• _TASK DESCRIPTION_
I need each line of the entries below that includes the string "store".

• _EXERCISE MATERIALS_
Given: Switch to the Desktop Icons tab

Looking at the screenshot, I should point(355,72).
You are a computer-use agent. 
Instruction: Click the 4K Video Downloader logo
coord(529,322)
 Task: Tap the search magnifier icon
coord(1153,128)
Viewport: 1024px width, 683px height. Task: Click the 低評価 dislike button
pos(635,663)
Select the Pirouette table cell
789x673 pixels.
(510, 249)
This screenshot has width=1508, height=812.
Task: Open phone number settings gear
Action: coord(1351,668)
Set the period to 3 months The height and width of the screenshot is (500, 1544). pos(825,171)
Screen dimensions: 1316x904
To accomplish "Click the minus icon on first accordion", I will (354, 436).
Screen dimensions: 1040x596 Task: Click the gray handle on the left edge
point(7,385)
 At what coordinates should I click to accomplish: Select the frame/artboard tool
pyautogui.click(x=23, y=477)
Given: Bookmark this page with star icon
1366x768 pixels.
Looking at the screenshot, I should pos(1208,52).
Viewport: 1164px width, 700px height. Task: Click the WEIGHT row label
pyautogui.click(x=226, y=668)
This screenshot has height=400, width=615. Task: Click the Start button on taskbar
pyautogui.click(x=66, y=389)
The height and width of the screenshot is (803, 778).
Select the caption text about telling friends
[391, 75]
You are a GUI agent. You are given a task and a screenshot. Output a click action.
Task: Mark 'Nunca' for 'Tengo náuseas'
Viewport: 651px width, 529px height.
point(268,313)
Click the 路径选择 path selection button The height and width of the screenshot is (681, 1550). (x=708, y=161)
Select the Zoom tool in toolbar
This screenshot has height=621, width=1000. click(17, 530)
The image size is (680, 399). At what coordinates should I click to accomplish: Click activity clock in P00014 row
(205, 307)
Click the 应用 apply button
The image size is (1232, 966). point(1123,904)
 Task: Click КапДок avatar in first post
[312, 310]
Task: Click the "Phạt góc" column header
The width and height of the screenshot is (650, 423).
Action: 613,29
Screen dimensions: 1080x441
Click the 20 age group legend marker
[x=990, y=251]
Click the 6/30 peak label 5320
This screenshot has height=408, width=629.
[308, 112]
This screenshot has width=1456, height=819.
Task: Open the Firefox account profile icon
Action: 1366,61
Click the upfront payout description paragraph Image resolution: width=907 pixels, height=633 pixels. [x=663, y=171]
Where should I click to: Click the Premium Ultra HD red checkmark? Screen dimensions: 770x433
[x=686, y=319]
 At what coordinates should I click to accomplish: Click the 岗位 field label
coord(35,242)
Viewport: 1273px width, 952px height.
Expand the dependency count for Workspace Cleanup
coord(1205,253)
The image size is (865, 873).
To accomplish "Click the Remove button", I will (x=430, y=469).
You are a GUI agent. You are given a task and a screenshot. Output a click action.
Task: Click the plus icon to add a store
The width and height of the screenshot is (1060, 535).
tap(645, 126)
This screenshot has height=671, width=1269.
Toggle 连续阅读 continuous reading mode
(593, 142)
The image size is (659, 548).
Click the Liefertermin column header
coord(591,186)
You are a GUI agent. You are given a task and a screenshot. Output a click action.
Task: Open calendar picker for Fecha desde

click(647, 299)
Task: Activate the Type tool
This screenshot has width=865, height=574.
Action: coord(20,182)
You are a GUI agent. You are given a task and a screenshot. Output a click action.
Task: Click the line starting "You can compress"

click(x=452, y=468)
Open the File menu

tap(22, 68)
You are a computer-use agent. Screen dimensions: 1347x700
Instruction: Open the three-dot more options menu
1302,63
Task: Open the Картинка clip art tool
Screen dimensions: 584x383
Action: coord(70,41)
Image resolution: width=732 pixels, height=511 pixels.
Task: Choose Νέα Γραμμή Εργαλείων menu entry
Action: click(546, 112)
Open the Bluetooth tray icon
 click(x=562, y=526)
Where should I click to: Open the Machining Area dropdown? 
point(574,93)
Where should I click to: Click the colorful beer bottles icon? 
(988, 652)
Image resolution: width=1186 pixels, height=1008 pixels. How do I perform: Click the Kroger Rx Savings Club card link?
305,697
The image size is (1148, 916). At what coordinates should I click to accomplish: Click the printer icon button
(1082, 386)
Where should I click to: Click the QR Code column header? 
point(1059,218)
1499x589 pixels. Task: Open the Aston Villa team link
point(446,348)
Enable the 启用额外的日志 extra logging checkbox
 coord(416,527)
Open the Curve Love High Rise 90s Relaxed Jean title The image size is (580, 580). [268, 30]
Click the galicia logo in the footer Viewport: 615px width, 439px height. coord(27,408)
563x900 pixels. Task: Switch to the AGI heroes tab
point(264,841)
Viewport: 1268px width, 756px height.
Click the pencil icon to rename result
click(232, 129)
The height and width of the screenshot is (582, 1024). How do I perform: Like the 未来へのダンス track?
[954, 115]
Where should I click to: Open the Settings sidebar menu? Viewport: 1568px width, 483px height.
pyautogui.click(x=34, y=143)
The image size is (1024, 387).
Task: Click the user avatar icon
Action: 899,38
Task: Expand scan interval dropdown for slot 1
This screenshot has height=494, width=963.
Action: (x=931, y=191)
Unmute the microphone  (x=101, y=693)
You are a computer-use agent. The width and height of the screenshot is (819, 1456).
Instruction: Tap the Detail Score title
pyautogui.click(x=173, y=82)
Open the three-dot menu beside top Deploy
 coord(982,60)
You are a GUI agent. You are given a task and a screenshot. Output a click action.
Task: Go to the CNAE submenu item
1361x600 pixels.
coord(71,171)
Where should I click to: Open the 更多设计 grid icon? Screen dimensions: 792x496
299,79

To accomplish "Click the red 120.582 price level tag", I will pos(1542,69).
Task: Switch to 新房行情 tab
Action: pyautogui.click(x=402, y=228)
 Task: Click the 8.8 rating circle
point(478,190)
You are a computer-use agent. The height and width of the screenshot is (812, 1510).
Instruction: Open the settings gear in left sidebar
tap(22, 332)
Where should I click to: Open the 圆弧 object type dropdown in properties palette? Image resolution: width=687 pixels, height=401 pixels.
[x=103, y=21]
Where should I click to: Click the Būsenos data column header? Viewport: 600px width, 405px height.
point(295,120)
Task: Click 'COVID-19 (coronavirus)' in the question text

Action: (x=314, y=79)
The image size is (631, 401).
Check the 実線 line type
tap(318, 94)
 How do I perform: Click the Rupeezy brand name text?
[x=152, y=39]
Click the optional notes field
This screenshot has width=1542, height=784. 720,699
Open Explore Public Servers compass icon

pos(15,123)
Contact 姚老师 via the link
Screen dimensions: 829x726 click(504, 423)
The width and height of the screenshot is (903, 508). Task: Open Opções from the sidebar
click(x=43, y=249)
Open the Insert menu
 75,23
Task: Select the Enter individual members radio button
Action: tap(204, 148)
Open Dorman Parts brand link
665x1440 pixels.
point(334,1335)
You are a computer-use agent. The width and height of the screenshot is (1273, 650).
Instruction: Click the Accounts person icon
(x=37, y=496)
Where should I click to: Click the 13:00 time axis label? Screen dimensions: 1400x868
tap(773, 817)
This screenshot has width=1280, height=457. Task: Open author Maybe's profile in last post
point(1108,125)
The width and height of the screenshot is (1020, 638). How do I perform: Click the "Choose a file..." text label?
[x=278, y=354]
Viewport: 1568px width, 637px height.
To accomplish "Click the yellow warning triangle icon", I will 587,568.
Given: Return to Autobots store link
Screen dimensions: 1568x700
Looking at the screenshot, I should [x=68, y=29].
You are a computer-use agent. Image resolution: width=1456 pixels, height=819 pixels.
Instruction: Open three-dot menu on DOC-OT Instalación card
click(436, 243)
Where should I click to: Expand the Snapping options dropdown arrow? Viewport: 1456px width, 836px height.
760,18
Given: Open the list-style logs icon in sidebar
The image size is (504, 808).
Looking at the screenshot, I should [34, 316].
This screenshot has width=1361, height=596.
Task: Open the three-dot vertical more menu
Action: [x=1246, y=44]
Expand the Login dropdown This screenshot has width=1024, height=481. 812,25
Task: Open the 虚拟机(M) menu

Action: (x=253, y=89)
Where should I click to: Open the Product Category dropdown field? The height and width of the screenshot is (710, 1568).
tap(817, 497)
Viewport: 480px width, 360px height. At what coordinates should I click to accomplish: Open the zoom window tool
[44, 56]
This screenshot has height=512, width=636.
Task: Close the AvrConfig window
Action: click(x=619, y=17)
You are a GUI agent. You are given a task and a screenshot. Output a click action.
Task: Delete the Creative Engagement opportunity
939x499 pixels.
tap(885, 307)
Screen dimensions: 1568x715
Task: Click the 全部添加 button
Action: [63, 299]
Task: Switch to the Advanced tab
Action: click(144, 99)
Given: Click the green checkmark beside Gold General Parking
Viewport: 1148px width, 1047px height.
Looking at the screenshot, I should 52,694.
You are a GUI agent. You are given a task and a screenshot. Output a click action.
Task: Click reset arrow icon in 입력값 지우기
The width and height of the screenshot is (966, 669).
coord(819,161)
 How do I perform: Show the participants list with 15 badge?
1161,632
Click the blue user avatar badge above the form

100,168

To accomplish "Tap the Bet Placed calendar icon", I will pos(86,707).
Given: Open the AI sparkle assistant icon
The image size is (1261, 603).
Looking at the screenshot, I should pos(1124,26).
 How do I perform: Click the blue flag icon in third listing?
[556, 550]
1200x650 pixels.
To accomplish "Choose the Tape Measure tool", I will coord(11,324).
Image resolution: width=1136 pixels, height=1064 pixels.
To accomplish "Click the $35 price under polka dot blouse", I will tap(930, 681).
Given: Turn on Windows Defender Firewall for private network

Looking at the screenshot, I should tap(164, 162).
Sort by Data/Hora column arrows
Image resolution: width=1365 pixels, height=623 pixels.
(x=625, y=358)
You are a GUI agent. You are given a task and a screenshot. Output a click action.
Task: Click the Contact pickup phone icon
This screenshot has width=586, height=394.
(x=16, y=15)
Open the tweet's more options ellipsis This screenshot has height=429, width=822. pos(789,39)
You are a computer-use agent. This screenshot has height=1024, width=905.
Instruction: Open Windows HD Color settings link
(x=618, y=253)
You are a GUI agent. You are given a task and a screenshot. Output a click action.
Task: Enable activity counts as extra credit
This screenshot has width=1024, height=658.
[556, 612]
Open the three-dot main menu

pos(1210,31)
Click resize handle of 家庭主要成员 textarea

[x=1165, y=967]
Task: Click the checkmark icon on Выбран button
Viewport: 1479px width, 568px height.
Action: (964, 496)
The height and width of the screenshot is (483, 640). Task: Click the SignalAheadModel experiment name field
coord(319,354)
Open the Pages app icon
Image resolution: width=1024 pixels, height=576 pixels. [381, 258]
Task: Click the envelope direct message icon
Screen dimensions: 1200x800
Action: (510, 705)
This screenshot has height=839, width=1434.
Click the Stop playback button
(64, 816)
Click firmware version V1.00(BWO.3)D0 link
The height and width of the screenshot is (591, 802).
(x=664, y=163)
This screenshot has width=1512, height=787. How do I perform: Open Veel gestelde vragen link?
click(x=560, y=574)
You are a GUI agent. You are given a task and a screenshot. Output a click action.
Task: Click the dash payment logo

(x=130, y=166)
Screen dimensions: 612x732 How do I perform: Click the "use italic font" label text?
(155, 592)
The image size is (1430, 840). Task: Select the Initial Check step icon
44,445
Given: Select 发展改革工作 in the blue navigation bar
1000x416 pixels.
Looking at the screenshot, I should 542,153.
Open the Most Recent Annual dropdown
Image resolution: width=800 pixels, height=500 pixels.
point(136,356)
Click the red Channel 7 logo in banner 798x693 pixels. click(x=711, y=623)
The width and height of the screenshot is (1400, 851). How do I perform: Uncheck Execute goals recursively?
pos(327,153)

• _RESULT OF THE TASK_
Task: Click the plus icon to add a store
Given: Return to Autobots store link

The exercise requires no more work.